- _Document section_:
-- -- --
Liberals like Warner also have a straightforward reason
to blame Israel: Namely, they read polls. In the aftermath of the war in Gaza,
Democrats now sympathize more with Palestinians than with Israelis by a margin
of 65-17 according to Gallup, a reversal of 53 net points since 2021.
There’s been a similar, if smaller, earthquake in independent opinion, from a
30-point sympathy advantage for Israelis five years ago to an 11-point
advantage for Palestinians now.
For their own electoral safety, Washington Democrats
needed a way to get in sync with their base on Israel. Now, thanks to Rubio,
Johnson, and Leavitt, they have one.
The postliberal right also has abundant reasons to blame
Netanyahu for the war. A movement of conspiratorial nationalist authoritarians
is a natural enemy for a Jewish-majority liberal democracy, even if certain
American Jews who found something to like in the modern right’s
anti-Enlightenment turn were too dim to realize it. And figures like Tucker who dream of
making
the world safe for fascism by ending America’s hostility to regimes like
Iran’s are destined to resent Israel for throwing a wrench into their plans.
As for MAGA cultists whose politics consist of nothing
more than “whatever Trump wants,” they’ll also pivot to blaming Israel in case
his war goes south. While I’m confident in their zombified
willingness to go on defending him no matter how bad this gets, they might
eventually feel the need to shift responsibility for a fiasco away from their
deity. Israel’s role in starting the war will come in handy.
All told, “Israel got us into this” is not a crowdpleaser
for most of America anymore. But it might be for mainstream Republicans.
That’s the group that the president needs to worry about,
as that’s the group that will determine whether the bottom drops out of support
for the conflict. As long as the mass of GOP opinion is with him—MAGA, of
course, but also evangelicals, Reaganites, Jacksonians, and other remnants of
the un-Tucker-fied right—he can expect approval for the conflict to hold at no
lower than a non-disastrous 40 percent. It’s enough for him politically that
“his people” stick with him even if no one else does.
Knowing that Israel was gung ho for this war might
plausibly make “his people” more likely to stick. Whether due to religious
faith, political kinship over Western liberalism or the war on terror, or
admiration for Israelis’ strength and ingenuity in dominating their enemies,
most right-wingers still carry a torch for the Jewish state. (To answer Sen.
-- -- --
- _Source material_:
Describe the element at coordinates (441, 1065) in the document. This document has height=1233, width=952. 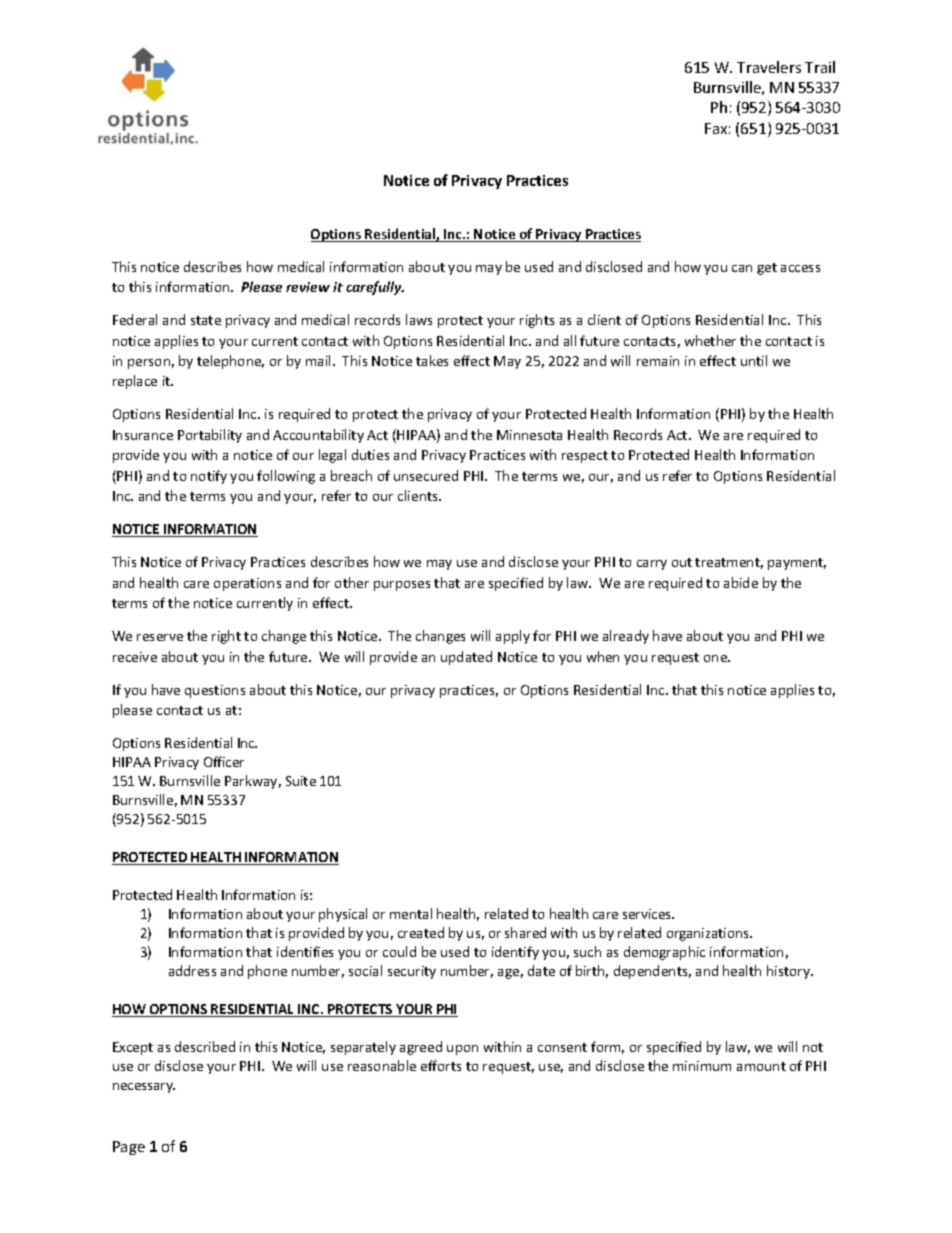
-- -- --
- _The problem_: Can you print the part of the passage on Israel and American opinion that starts with "There’s been a" and goes on through "they have one.", word for word?

- _Solution_:
There’s been a similar, if smaller, earthquake in independent opinion, from a
30-point sympathy advantage for Israelis five years ago to an 11-point
advantage for Palestinians now.
For their own electoral safety, Washington Democrats
needed a way to get in sync with their base on Israel. Now, thanks to Rubio,
Johnson, and Leavitt, they have one.